In other words, the paradoxes, let's say of twins or of effect-cause, indicate the presence of errors in the proposed theory.
Of course mistakes can always be made with any method that is used, but the scientific knowledge is a dynamic concept and previous theories can always be refuted, certainly even the names used can be improved.
Concerning the two philosophical positions of the hypothesis testing, the verification, according to the Vienna Circle, as well as the Popper falsifiability seemed reasonable to me and very similar in practice.
The third stage in this vision of the methodology of science is acceptance. A marvelous analysis of the evolution of science in medium and long-term is the one carried out by Kuhn in 1962 in his book about the structure of the scientific revolutions.
Other positions like the accumulation of knowledge or the credibility of Popper also seem reasonable, although the point of view could be different.

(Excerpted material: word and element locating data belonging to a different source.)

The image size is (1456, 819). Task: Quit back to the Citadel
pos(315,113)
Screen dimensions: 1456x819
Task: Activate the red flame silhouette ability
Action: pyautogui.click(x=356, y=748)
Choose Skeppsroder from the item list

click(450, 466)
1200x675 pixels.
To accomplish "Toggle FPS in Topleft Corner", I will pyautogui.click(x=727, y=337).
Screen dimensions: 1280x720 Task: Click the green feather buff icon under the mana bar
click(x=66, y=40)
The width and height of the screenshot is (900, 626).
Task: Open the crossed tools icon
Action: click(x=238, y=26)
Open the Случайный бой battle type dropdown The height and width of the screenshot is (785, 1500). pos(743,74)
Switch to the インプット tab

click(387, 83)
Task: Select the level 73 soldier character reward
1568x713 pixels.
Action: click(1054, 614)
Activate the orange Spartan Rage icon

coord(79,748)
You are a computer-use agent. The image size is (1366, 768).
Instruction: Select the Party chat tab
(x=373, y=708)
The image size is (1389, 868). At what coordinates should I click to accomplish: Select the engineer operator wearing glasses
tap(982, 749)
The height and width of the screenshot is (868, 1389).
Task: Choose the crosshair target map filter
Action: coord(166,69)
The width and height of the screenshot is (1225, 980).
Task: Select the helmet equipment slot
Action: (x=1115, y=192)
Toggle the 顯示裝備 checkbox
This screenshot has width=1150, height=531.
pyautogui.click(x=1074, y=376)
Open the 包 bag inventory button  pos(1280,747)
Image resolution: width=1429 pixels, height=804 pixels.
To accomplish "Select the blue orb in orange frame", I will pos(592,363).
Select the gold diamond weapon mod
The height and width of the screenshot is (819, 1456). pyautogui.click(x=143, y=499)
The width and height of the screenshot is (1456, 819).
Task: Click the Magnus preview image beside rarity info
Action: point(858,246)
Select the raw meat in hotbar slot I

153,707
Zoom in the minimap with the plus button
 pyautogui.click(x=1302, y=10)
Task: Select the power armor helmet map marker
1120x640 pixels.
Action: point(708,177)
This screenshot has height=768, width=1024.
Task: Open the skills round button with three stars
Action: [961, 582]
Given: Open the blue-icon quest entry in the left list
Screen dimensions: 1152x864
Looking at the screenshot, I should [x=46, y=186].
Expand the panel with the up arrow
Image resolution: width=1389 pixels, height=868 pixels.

I am merely pointing out that it is one thing to test and validate a scientific theory, and another for the experts of the corresponding scientific community to have the time or willingness to read theories outside of the prevailing paradigm.
Like the sociology of science adequately points out, this stage is the cause of the majority of the problems in science * and its methodology.
In particular, it seems that the best scientific method in this stage is the sudden death method which consists of letting 500 years, or whatever necessary, go by until someone reads your theory, while trying to go unnoticed by the skeptics. Nevertheless, I want to say that it is not a complaint but a reality. I think it can be no other way, that is how humans are and I like it.